Seethaler, bu tanışma faslından sonra olay akışını biraz psikanalize kaydırmış; kanepeye hem Freud ve Franz hem de 1938’in Viyana'sı uzanıyor: Özellikle Yahudilere önyargıyla yaklaşanlar, ikilinin kişisel sohbetler dışında didiklediği bir mesele.

İnsanlar arasındaki gerginlik artarken Franz, annesine yolladığı mektupta “her şeye yabancılaştığını”, hatta kendisinden uzaklaştığını yazıyor. Annesi ise yanıtında, oğlunun bu hâlini aşkla açıklıyor. Freud’la aşk üzerine konuşmaları, Franz’ın kendisini keşfetmesini sağladığı gibi ikilinin birbirini tanımasına da önayak oluyor.

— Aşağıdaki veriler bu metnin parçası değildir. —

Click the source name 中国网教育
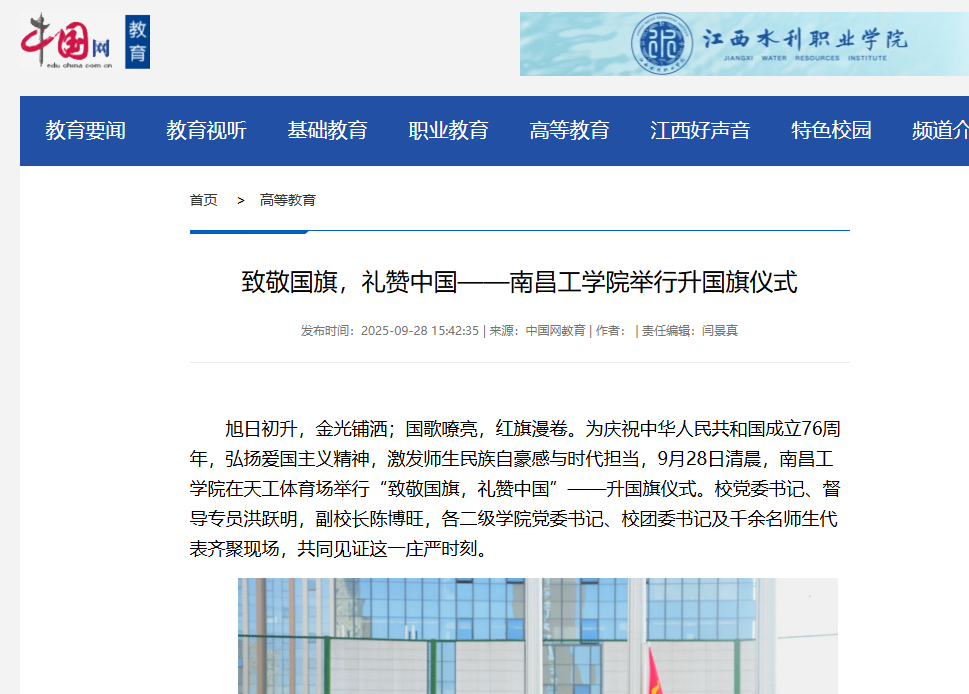Screen dimensions: 969x694 pyautogui.click(x=555, y=331)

Freud ve Franz üzerinden, 1930’ların sonundaki insan ilişkilerine, Avrupa’da yükselişe geçen ayırımcılığa ve böyle bir dönemde yaşanan bir aşka dokunuyor Seethaler.

Dönemin durgun ve genellikle gergin havasına rağmen Franz, sevgilisiyle kendisinden geçerken kulağında Freud’un söyledikleri çınlıyor. Tütün ve talaş kokan Freud, Franz’ın akıl hocası gibi âdeta. Fakat bazen genç adam, onun sözlerini hiç dikkate almıyor. Bu arada birer birer açılan Nazi toplama kamplarının sesi Viyana’dan duyuluyor.

Sloganların etrafında

Seethaler romanda birkaç yol çizmiş: İlki Franz; annesiyle mektuplaşması, aşkı, Freud’la konuşmaları ve tütün dükkânında hayata dair öğrendikleri. İkincisi, danışanlarıyla görüşmedeyken yaşamını gözden geçiren Freud ile tütün dükkânında geçmişe bakan Franz’ın patronu. Üçüncüsü, Viyana ve Avrupa’nın 1938’deki durumu... Hepsini sıraladığımızda bireyden topluma uzanan bir çözümlemeyle yüzleşiyoruz. Buradaki ögelerin hiçbiri, Seethaler tarafından metne öylesine yerleştirilmemiş; hepsinin bir gerekçesi var: Mesela aşk hikâyesi, Franz’ın benliğine nüfuz etmek ve karakterinin portresini çizmek için kullanılıyor yazar tarafından. Örneğin Freud; Franz’ı ve Avrupa’yı analiz eden kimliğiyle karşımızda. Viyana’daki gergin hava ise romanın fonu bir bakıma. Arada Hitler taraftarlarının “Tek halk, tek imparatorluk, tek Führer” veya “Yahudiler gebersin” sloganları, mevcut havayı pekiştirircesine satırlara karışıyor.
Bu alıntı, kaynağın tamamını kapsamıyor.